Experts question diet said to prevent breast cancer TV reporter/doctor writes best seller promoting idea

November 27, 1998|By NEW YORK DAILY NEWS

NEW YORK -- A new book by NBC medical correspondent Dr. Bob Arnot, "The Breast Cancer Prevention Diet," is a No. 1 best seller that purports to let women in on "the great untold secret" that proper nutrition can "prevent" breast cancer.

"In the end we have uncovered the key elements of a breast-cancer prevention diet," Arnot writes.

There's just one catch:

None of Arnot's main dietary claims is scientifically proven, say experts who have read the book -- including some consulted by Arnot who now say the TV doctor grossly distorted their work.

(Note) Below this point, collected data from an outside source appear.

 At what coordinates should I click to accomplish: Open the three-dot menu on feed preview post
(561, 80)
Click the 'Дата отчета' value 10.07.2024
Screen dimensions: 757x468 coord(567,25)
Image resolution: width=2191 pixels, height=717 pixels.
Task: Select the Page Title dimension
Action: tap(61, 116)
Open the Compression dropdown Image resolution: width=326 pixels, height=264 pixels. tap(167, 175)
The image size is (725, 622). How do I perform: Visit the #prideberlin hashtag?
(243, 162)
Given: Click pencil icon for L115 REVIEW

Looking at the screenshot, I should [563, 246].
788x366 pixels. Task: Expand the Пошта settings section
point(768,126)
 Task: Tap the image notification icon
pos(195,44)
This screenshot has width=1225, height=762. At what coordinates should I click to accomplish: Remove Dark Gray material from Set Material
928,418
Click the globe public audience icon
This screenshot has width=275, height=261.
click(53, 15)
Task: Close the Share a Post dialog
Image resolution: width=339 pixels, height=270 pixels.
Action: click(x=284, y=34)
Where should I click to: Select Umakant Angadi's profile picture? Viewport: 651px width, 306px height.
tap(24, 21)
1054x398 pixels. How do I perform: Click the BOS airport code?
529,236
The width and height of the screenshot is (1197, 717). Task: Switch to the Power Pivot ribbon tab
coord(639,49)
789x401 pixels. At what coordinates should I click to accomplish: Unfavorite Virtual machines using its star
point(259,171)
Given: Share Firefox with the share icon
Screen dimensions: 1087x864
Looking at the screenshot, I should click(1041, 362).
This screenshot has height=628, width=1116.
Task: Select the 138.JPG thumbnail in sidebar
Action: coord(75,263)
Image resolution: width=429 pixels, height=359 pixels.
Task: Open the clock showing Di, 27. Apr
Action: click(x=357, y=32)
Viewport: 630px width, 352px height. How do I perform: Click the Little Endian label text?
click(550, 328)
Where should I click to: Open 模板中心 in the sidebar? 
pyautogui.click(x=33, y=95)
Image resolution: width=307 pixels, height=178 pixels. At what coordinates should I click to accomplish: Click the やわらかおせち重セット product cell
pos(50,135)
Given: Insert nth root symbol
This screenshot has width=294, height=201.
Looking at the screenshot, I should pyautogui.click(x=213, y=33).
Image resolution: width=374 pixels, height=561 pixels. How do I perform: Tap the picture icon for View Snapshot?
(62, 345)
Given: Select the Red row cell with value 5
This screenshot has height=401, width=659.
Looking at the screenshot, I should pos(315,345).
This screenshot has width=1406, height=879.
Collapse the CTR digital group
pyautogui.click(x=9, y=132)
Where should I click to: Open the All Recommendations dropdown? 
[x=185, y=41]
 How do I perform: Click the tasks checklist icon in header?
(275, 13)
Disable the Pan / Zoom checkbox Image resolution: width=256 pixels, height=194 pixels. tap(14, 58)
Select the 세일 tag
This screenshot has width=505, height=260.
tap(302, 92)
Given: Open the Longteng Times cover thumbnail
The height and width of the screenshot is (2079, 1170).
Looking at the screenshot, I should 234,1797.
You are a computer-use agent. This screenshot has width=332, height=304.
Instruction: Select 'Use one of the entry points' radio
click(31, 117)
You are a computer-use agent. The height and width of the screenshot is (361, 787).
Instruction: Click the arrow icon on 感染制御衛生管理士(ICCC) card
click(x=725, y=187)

"At this point, there is simply no evidence to support a diet that will prevent breast cancer," said Susan Islam, chief spokeswoman for the American Cancer Society.

"And people should not feel that it is preventable."

rTC The book, published by Little, Brown and No. 1 on the New York Times best-seller list for advice this month, recommends that women eat soy, fish oil and flaxseed to prevent cancer.

It's a conclusion that Arnot concedes is "a bet," but it's a bet "made on a sound analysis of all the current nutritional research," writes Arnot.

He adds that a "fully tested" diet may be 10 years away.

Arnot received his medical degree from McGill University in Montreal in 1974 and has been a full-time medical correspondent since 1984, first at CBS and now at NBC.

"The role of diet in the prevention of breast cancer is promising and worthy of further study, but to make the claim that this diet can 'save your life' is a gross exaggeration," said Dr. Elizabeth Whelan.

She is president of the New York-based American Council on Science and Health, the organization that first raised questions about the book.

In addition to the American Cancer Society and the council, the book has been criticized by the National Cancer Institute, Memorial Sloan-Kettering Cancer Center, the Washington-based National Breast Cancer Coalition and at least three individual researchers who helped Arnot or his assistants.

Officials at Sloan-Kettering, for instance, said that after discussing the book with Arnot recently, he agreed that references to the famed New York institution will be dropped in future editions, hospital spokeswoman Avice Meehan said.

Arnot, for his part, told the Daily News later that his offer was still "open for debate."